Do Prosthetic Eyes Move?

The procedures used today to duplicate the anatomy of the ocular orbit are exact replicas with a direct alginate impression. Any movement in the ocular orbit is transferred to the prosthetic eye with this method.

The wax form duplicating the parameters of the ocular orbit is fabricated and placed on the mold once the trial fitting is accepted after the trial fitting in the ocular orbit.

The mold of the ocular orbit is replicated in stone and the wax form is invested for a final curing mold.

The wax form is removed and replaced with acrylic (methyl-methacrylate), and heat cured to form a hard rigid form, that becomes the integral part of the final finished prosthesis. All proper cosmetics are applied and cured.

The finished product will sit on the face of the implant that was surgically imbedded in the ocular orbit; this implant will have encompassed around it the movement muscles and covered with the conjunctiva tissues. When the eyes move in conjunction with each other, the implanted orbit will follow the movement. With the prosthetic eye sitting upon the face of the implant, it will be pushed in the directions that are initiated by the natural eye. This is how the prosthetic eye gets its movement.

Movement is determined by the position and motility of the implant. This is only possible when the impression of the ocular orbit is correct and the wax form is properly seated to make a mold that replicates the natural ocular orbit.


When an eye maker follows protocol in the manufacturing of a Prosthetic Eye as mentioned in the above technique, he will get MAXIMUM movement transferred to the Prosthesis.

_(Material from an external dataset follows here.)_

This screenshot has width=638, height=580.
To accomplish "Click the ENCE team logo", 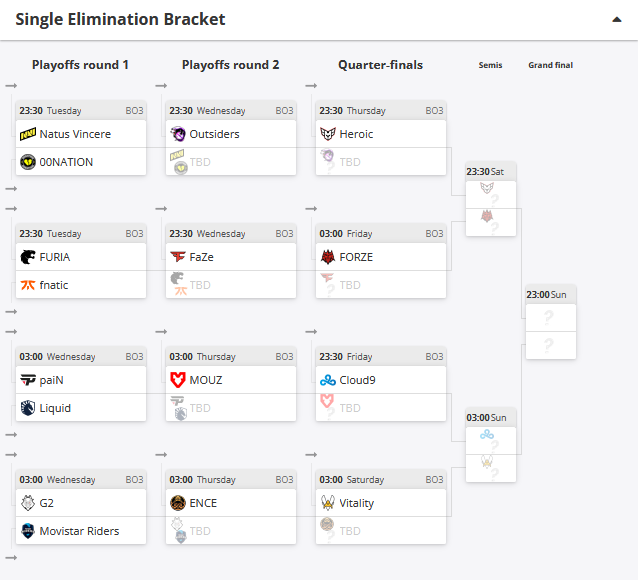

What are Plastic Eyes Made of?

Artificial Eyes (Prosthetic Eye) have for many years prior to the advent of WW 11 been constructed of glass by artisans from Europe. These eyes were made from silica (glass) and fire formed such as a light bulb. They were virtually a vacuum that was fragile and would etch from body acid, causing replacement much more often than a plastic (Prosthetic Artificial Eye).

After WW11 the availability of silica from Europe became very difficult to obtain. Other materials and methods became necessary to fabricate the Prosthetic Artificial Eye. This instituted 3 teams from the Military Dental Departments to develop and solve this problem. These teams consisted of personnel who were experienced in the prosthetic field in working with plastics and art forms. They were chosen from the Dental Prosthetic Schools of Bethesda Naval Training Center and Walter Reed Army Hospital in Washington D.C. They collaborated in their development of the modern day Prosthetic Artificial Eye. This decision was made due to the eye loses of our military at that time. These methods were passed on to the civilian industry by persons who gained this expertise while in the military.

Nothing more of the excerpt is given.